DIRECTIONS — Retype the whole listing below precisely.

※ ※ ※

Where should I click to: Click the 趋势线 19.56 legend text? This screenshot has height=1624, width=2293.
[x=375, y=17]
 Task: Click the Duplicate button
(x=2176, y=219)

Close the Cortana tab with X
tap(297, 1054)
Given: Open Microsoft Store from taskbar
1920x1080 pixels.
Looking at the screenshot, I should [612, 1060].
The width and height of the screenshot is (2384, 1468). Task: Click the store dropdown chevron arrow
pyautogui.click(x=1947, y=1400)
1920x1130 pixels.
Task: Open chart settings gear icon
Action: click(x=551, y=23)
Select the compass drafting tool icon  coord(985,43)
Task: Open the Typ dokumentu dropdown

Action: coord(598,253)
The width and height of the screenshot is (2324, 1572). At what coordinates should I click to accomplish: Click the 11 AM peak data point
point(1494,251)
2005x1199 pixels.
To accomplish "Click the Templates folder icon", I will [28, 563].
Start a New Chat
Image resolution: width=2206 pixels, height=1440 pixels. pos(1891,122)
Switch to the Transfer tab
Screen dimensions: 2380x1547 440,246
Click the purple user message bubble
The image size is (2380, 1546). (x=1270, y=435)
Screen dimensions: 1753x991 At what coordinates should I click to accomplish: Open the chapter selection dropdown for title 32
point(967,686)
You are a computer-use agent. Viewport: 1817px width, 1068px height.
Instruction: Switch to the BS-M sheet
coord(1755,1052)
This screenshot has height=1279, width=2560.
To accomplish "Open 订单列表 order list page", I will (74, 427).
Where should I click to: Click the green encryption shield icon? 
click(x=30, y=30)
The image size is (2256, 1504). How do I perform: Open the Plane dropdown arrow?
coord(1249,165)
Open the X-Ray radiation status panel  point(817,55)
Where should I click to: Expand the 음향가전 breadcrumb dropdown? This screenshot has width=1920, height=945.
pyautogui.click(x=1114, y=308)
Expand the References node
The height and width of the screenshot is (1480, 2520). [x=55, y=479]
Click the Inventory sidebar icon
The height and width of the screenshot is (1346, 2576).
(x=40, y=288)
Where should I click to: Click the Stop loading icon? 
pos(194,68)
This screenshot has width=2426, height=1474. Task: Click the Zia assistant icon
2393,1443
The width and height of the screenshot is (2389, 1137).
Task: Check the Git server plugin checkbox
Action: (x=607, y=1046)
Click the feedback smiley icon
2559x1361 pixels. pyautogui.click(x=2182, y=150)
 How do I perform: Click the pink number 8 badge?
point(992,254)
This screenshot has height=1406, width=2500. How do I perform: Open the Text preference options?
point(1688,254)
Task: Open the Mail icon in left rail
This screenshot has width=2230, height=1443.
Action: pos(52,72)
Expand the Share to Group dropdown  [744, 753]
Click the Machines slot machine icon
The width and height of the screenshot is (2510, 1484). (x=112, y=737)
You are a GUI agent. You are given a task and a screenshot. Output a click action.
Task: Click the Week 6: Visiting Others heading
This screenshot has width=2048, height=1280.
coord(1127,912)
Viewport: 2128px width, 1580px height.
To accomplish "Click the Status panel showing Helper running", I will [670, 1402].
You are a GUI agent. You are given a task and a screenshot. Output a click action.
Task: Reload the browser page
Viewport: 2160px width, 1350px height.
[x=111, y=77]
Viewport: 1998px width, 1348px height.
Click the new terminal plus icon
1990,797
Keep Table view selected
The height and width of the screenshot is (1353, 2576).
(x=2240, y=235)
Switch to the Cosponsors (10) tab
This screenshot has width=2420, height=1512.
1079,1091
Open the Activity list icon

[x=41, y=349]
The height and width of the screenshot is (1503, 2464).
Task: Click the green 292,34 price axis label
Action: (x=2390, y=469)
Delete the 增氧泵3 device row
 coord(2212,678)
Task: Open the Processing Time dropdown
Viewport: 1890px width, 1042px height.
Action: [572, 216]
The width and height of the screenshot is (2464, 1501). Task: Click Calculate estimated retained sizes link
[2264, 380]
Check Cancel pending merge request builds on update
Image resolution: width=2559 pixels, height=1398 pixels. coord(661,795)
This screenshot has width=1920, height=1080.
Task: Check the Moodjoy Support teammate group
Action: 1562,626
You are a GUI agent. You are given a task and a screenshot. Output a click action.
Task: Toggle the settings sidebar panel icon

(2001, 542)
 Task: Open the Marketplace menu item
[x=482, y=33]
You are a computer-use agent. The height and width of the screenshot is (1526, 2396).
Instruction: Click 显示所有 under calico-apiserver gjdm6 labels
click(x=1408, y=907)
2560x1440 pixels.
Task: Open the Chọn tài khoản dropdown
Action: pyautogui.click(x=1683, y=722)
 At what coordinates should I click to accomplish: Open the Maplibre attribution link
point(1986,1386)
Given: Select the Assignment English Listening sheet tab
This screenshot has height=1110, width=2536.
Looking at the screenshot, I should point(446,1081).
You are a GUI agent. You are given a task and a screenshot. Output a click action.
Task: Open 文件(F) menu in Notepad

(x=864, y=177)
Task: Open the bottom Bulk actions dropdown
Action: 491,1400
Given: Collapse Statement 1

※ ※ ※

SOLUTION TO THIS PROBLEM —
Where should I click to: Click the 趋势线 19.56 legend text? This screenshot has height=1624, width=2293.
[x=375, y=17]
 Task: Click the Duplicate button
(x=2176, y=219)

Close the Cortana tab with X
tap(297, 1054)
Given: Open Microsoft Store from taskbar
1920x1080 pixels.
Looking at the screenshot, I should [612, 1060].
The width and height of the screenshot is (2384, 1468). Task: Click the store dropdown chevron arrow
pyautogui.click(x=1947, y=1400)
1920x1130 pixels.
Task: Open chart settings gear icon
Action: click(x=551, y=23)
Select the compass drafting tool icon  coord(985,43)
Task: Open the Typ dokumentu dropdown

Action: coord(598,253)
The width and height of the screenshot is (2324, 1572). At what coordinates should I click to accomplish: Click the 11 AM peak data point
point(1494,251)
2005x1199 pixels.
To accomplish "Click the Templates folder icon", I will [28, 563].
Start a New Chat
Image resolution: width=2206 pixels, height=1440 pixels. pos(1891,122)
Switch to the Transfer tab
Screen dimensions: 2380x1547 440,246
Click the purple user message bubble
The image size is (2380, 1546). (x=1270, y=435)
Screen dimensions: 1753x991 At what coordinates should I click to accomplish: Open the chapter selection dropdown for title 32
point(967,686)
You are a computer-use agent. Viewport: 1817px width, 1068px height.
Instruction: Switch to the BS-M sheet
coord(1755,1052)
This screenshot has height=1279, width=2560.
To accomplish "Open 订单列表 order list page", I will (74, 427).
Where should I click to: Click the green encryption shield icon? 
click(x=30, y=30)
The image size is (2256, 1504). How do I perform: Open the Plane dropdown arrow?
coord(1249,165)
Open the X-Ray radiation status panel  point(817,55)
Where should I click to: Expand the 음향가전 breadcrumb dropdown? This screenshot has width=1920, height=945.
pyautogui.click(x=1114, y=308)
Expand the References node
The height and width of the screenshot is (1480, 2520). [x=55, y=479]
Click the Inventory sidebar icon
The height and width of the screenshot is (1346, 2576).
(x=40, y=288)
Where should I click to: Click the Stop loading icon? 
pos(194,68)
This screenshot has width=2426, height=1474. Task: Click the Zia assistant icon
2393,1443
The width and height of the screenshot is (2389, 1137).
Task: Check the Git server plugin checkbox
Action: (x=607, y=1046)
Click the feedback smiley icon
2559x1361 pixels. pyautogui.click(x=2182, y=150)
 How do I perform: Click the pink number 8 badge?
point(992,254)
This screenshot has height=1406, width=2500. How do I perform: Open the Text preference options?
point(1688,254)
Task: Open the Mail icon in left rail
This screenshot has width=2230, height=1443.
Action: pos(52,72)
Expand the Share to Group dropdown  [744, 753]
Click the Machines slot machine icon
The width and height of the screenshot is (2510, 1484). (x=112, y=737)
You are a GUI agent. You are given a task and a screenshot. Output a click action.
Task: Click the Week 6: Visiting Others heading
This screenshot has width=2048, height=1280.
coord(1127,912)
Viewport: 2128px width, 1580px height.
To accomplish "Click the Status panel showing Helper running", I will [670, 1402].
You are a GUI agent. You are given a task and a screenshot. Output a click action.
Task: Reload the browser page
Viewport: 2160px width, 1350px height.
[x=111, y=77]
Viewport: 1998px width, 1348px height.
Click the new terminal plus icon
1990,797
Keep Table view selected
The height and width of the screenshot is (1353, 2576).
(x=2240, y=235)
Switch to the Cosponsors (10) tab
This screenshot has width=2420, height=1512.
1079,1091
Open the Activity list icon

[x=41, y=349]
The height and width of the screenshot is (1503, 2464).
Task: Click the green 292,34 price axis label
Action: (x=2390, y=469)
Delete the 增氧泵3 device row
 coord(2212,678)
Task: Open the Processing Time dropdown
Viewport: 1890px width, 1042px height.
Action: [572, 216]
The width and height of the screenshot is (2464, 1501). Task: Click Calculate estimated retained sizes link
[2264, 380]
Check Cancel pending merge request builds on update
Image resolution: width=2559 pixels, height=1398 pixels. coord(661,795)
This screenshot has width=1920, height=1080.
Task: Check the Moodjoy Support teammate group
Action: 1562,626
You are a GUI agent. You are given a task and a screenshot. Output a click action.
Task: Toggle the settings sidebar panel icon

(2001, 542)
 Task: Open the Marketplace menu item
[x=482, y=33]
You are a computer-use agent. The height and width of the screenshot is (1526, 2396).
Instruction: Click 显示所有 under calico-apiserver gjdm6 labels
click(x=1408, y=907)
2560x1440 pixels.
Task: Open the Chọn tài khoản dropdown
Action: pyautogui.click(x=1683, y=722)
 At what coordinates should I click to accomplish: Open the Maplibre attribution link
point(1986,1386)
Given: Select the Assignment English Listening sheet tab
This screenshot has height=1110, width=2536.
Looking at the screenshot, I should point(446,1081).
You are a GUI agent. You are given a task and a screenshot. Output a click action.
Task: Open 文件(F) menu in Notepad

(x=864, y=177)
Task: Open the bottom Bulk actions dropdown
Action: 491,1400
Given: Collapse Statement 1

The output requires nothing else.